Cortar gastos mesmo sendo o menor déficit nominal do G20 e (tentar) segurar o rombo das contas externas com as exportações do agronegócio está fazendo um sanduíche (indigesto) com a reforma agrária
Até aqui, o investimento do governo na ampliação da reforma agrária é o menor desde 2001. Segundo matéria publicada na Folha, foram usados R$ 60,3 milhões para desapropriar novas áreas e transformá-las em assentamentos de trabalhadores rurais sem-terra -uma queda de 80% em relação à cifra desembolsada no mesmo período do ano passado.

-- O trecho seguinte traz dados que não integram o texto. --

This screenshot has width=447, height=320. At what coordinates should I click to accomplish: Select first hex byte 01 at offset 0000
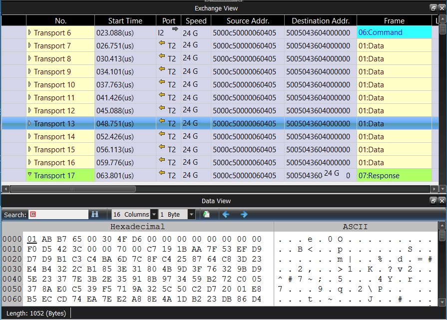pyautogui.click(x=32, y=239)
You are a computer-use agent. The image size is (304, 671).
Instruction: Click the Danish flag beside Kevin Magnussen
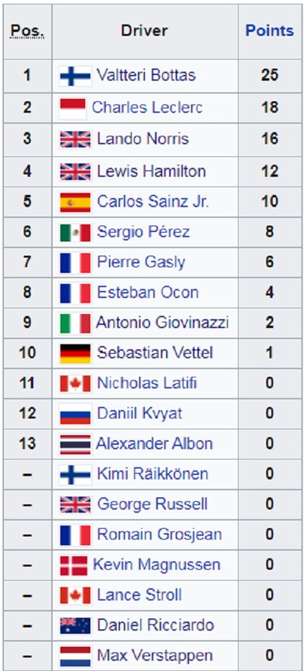tap(74, 566)
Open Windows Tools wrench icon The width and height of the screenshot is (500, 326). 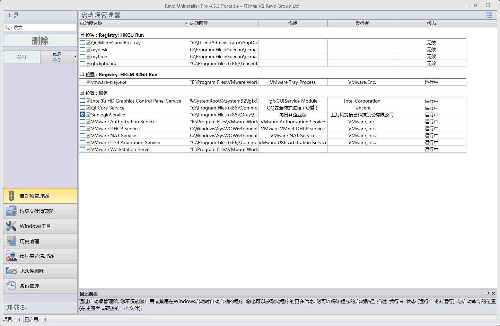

Tanto em termos absolutos quanto em percentuais, esse é o valor mais baixo da era petista menor do que o registrado
nos dois últimos anos do governo FHC.
Cerca de 25% da população rural é extremamente pobre (pessoas com renda mensal de até R$ 70). O programa Brasil sem Miséria quer impulsionar a regularização de áreas já ocupadas, melhorar a produtividade e facilitar a venda de mercadorias da
agricultura familiar, mas não contempla a expansão do acesso à terra.
A mobilização dos movimentos sociais rurais também despencou:
o número de famílias acampadas pressionando para ser assentadas caiu de 59 mil, em 2003, para 3.579 em 2010.